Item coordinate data
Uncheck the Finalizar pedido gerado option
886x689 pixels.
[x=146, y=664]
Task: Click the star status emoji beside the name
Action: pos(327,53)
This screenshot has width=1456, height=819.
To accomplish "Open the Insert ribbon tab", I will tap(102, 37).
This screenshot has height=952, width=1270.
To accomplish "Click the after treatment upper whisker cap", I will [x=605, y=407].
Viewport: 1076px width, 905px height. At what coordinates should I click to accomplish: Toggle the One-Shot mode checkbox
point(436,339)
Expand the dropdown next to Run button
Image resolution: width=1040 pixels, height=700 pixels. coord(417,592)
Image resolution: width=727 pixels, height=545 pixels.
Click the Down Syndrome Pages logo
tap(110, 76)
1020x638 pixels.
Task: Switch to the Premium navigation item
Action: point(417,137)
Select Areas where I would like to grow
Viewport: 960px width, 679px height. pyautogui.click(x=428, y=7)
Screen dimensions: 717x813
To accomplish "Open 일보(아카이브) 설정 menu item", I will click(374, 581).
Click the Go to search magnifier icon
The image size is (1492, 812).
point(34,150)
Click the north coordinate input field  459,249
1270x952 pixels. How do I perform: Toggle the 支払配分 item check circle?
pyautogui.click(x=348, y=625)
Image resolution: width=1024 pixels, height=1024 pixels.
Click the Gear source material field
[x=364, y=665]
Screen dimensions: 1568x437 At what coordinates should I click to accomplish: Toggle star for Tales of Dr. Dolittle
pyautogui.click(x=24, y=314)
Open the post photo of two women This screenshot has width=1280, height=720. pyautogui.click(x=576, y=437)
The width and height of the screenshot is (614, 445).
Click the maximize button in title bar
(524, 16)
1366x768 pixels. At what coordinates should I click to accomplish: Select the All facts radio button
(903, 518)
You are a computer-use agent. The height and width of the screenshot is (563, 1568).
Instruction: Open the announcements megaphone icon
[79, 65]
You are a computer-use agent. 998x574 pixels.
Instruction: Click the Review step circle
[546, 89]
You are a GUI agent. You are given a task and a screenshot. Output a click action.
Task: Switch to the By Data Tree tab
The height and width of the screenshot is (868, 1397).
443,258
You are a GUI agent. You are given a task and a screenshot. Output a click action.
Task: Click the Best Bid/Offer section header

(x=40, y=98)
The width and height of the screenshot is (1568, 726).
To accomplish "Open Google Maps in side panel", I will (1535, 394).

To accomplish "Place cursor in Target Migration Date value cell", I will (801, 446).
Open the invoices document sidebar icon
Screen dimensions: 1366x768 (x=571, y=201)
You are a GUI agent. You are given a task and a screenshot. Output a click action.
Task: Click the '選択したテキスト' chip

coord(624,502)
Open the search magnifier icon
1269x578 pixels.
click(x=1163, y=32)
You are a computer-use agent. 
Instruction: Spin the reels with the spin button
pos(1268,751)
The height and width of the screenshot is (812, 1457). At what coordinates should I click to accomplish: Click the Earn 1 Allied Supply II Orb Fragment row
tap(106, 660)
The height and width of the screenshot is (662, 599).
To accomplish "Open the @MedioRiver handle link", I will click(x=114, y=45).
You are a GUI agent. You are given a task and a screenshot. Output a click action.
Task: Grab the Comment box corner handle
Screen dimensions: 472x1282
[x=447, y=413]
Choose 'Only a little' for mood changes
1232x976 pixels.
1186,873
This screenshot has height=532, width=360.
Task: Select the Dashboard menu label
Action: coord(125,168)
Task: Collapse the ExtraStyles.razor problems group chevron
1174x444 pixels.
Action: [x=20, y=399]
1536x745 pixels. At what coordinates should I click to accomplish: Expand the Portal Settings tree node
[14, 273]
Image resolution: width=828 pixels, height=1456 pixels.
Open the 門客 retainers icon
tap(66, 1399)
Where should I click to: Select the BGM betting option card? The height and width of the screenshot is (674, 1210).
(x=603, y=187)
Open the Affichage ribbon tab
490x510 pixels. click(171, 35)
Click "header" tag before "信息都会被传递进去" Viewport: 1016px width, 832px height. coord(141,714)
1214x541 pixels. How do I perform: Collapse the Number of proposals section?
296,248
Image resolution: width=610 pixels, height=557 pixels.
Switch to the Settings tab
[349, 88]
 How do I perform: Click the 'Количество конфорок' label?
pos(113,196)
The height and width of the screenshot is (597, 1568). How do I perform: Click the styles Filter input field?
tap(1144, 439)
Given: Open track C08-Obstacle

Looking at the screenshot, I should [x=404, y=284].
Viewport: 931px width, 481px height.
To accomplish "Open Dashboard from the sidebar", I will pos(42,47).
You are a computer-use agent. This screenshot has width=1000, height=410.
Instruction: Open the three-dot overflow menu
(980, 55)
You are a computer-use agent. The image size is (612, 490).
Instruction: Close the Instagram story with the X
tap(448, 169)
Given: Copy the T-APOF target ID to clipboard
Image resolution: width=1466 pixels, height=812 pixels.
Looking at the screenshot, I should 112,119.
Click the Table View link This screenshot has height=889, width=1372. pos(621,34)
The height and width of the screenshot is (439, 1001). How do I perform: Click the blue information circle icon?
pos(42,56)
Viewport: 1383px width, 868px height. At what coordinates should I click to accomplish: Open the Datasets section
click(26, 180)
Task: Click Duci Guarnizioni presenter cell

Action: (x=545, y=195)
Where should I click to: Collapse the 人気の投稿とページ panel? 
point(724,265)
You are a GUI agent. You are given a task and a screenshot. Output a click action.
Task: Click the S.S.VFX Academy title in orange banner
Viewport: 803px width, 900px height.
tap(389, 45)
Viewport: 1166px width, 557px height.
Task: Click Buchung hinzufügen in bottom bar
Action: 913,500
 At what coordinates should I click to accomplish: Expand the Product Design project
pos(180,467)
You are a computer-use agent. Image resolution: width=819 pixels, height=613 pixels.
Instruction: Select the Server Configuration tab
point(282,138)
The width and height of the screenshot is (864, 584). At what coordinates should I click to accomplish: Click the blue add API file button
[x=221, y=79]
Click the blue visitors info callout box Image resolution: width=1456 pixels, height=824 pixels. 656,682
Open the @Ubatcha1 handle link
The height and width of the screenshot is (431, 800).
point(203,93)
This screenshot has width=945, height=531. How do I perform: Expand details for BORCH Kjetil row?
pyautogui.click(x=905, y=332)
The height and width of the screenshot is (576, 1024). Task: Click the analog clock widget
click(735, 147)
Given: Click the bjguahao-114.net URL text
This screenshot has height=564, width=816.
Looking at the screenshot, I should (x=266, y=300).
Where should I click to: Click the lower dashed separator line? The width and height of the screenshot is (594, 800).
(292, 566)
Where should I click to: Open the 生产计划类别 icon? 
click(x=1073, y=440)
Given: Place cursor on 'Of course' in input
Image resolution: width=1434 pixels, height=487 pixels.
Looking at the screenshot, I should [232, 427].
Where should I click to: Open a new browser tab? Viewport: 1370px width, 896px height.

**Your instructions**
Rewrite every one of the rows above, changing "At what coordinates should I click to accomplish" to "Which point should I click to accomplish" and leaving everything else as it is.

**Reply**
Uncheck the Finalizar pedido gerado option
886x689 pixels.
[x=146, y=664]
Task: Click the star status emoji beside the name
Action: pos(327,53)
This screenshot has width=1456, height=819.
To accomplish "Open the Insert ribbon tab", I will tap(102, 37).
This screenshot has height=952, width=1270.
To accomplish "Click the after treatment upper whisker cap", I will [x=605, y=407].
Viewport: 1076px width, 905px height. Which point should I click to accomplish: Toggle the One-Shot mode checkbox
point(436,339)
Expand the dropdown next to Run button
Image resolution: width=1040 pixels, height=700 pixels. coord(417,592)
Image resolution: width=727 pixels, height=545 pixels.
Click the Down Syndrome Pages logo
tap(110, 76)
1020x638 pixels.
Task: Switch to the Premium navigation item
Action: point(417,137)
Select Areas where I would like to grow
Viewport: 960px width, 679px height. pyautogui.click(x=428, y=7)
Screen dimensions: 717x813
To accomplish "Open 일보(아카이브) 설정 menu item", I will click(374, 581).
Click the Go to search magnifier icon
The image size is (1492, 812).
point(34,150)
Click the north coordinate input field  459,249
1270x952 pixels. How do I perform: Toggle the 支払配分 item check circle?
pyautogui.click(x=348, y=625)
Image resolution: width=1024 pixels, height=1024 pixels.
Click the Gear source material field
[x=364, y=665]
Screen dimensions: 1568x437 Which point should I click to accomplish: Toggle star for Tales of Dr. Dolittle
pyautogui.click(x=24, y=314)
Open the post photo of two women This screenshot has width=1280, height=720. pyautogui.click(x=576, y=437)
The width and height of the screenshot is (614, 445).
Click the maximize button in title bar
(524, 16)
1366x768 pixels. Which point should I click to accomplish: Select the All facts radio button
(903, 518)
You are a computer-use agent. The height and width of the screenshot is (563, 1568).
Instruction: Open the announcements megaphone icon
[79, 65]
You are a computer-use agent. 998x574 pixels.
Instruction: Click the Review step circle
[546, 89]
You are a GUI agent. You are given a task and a screenshot. Output a click action.
Task: Switch to the By Data Tree tab
The height and width of the screenshot is (868, 1397).
443,258
You are a GUI agent. You are given a task and a screenshot. Output a click action.
Task: Click the Best Bid/Offer section header

(x=40, y=98)
The width and height of the screenshot is (1568, 726).
To accomplish "Open Google Maps in side panel", I will (1535, 394).

To accomplish "Place cursor in Target Migration Date value cell", I will (801, 446).
Open the invoices document sidebar icon
Screen dimensions: 1366x768 (x=571, y=201)
You are a GUI agent. You are given a task and a screenshot. Output a click action.
Task: Click the '選択したテキスト' chip

coord(624,502)
Open the search magnifier icon
1269x578 pixels.
click(x=1163, y=32)
You are a computer-use agent. 
Instruction: Spin the reels with the spin button
pos(1268,751)
The height and width of the screenshot is (812, 1457). Which point should I click to accomplish: Click the Earn 1 Allied Supply II Orb Fragment row
tap(106, 660)
The height and width of the screenshot is (662, 599).
To accomplish "Open the @MedioRiver handle link", I will click(x=114, y=45).
You are a GUI agent. You are given a task and a screenshot. Output a click action.
Task: Grab the Comment box corner handle
Screen dimensions: 472x1282
[x=447, y=413]
Choose 'Only a little' for mood changes
1232x976 pixels.
1186,873
This screenshot has height=532, width=360.
Task: Select the Dashboard menu label
Action: coord(125,168)
Task: Collapse the ExtraStyles.razor problems group chevron
1174x444 pixels.
Action: [x=20, y=399]
1536x745 pixels. Which point should I click to accomplish: Expand the Portal Settings tree node
[14, 273]
Image resolution: width=828 pixels, height=1456 pixels.
Open the 門客 retainers icon
tap(66, 1399)
Where should I click to: Select the BGM betting option card? The height and width of the screenshot is (674, 1210).
(x=603, y=187)
Open the Affichage ribbon tab
490x510 pixels. click(171, 35)
Click "header" tag before "信息都会被传递进去" Viewport: 1016px width, 832px height. coord(141,714)
1214x541 pixels. How do I perform: Collapse the Number of proposals section?
296,248
Image resolution: width=610 pixels, height=557 pixels.
Switch to the Settings tab
[349, 88]
 How do I perform: Click the 'Количество конфорок' label?
pos(113,196)
The height and width of the screenshot is (597, 1568). How do I perform: Click the styles Filter input field?
tap(1144, 439)
Given: Open track C08-Obstacle

Looking at the screenshot, I should [x=404, y=284].
Viewport: 931px width, 481px height.
To accomplish "Open Dashboard from the sidebar", I will pos(42,47).
You are a computer-use agent. This screenshot has width=1000, height=410.
Instruction: Open the three-dot overflow menu
(980, 55)
You are a computer-use agent. The image size is (612, 490).
Instruction: Close the Instagram story with the X
tap(448, 169)
Given: Copy the T-APOF target ID to clipboard
Image resolution: width=1466 pixels, height=812 pixels.
Looking at the screenshot, I should 112,119.
Click the Table View link This screenshot has height=889, width=1372. pos(621,34)
The height and width of the screenshot is (439, 1001). How do I perform: Click the blue information circle icon?
pos(42,56)
Viewport: 1383px width, 868px height. Which point should I click to accomplish: Open the Datasets section
click(26, 180)
Task: Click Duci Guarnizioni presenter cell

Action: (x=545, y=195)
Where should I click to: Collapse the 人気の投稿とページ panel? 
point(724,265)
You are a GUI agent. You are given a task and a screenshot. Output a click action.
Task: Click the S.S.VFX Academy title in orange banner
Viewport: 803px width, 900px height.
tap(389, 45)
Viewport: 1166px width, 557px height.
Task: Click Buchung hinzufügen in bottom bar
Action: 913,500
 Which point should I click to accomplish: Expand the Product Design project
pos(180,467)
You are a computer-use agent. Image resolution: width=819 pixels, height=613 pixels.
Instruction: Select the Server Configuration tab
point(282,138)
The width and height of the screenshot is (864, 584). Which point should I click to accomplish: Click the blue add API file button
[x=221, y=79]
Click the blue visitors info callout box Image resolution: width=1456 pixels, height=824 pixels. 656,682
Open the @Ubatcha1 handle link
The height and width of the screenshot is (431, 800).
point(203,93)
This screenshot has width=945, height=531. How do I perform: Expand details for BORCH Kjetil row?
pyautogui.click(x=905, y=332)
The height and width of the screenshot is (576, 1024). Task: Click the analog clock widget
click(735, 147)
Given: Click the bjguahao-114.net URL text
This screenshot has height=564, width=816.
Looking at the screenshot, I should (x=266, y=300).
Where should I click to: Click the lower dashed separator line? The width and height of the screenshot is (594, 800).
(292, 566)
Where should I click to: Open the 生产计划类别 icon? 
click(x=1073, y=440)
Given: Place cursor on 'Of course' in input
Image resolution: width=1434 pixels, height=487 pixels.
Looking at the screenshot, I should [232, 427].
Where should I click to: Open a new browser tab? Viewport: 1370px width, 896px height.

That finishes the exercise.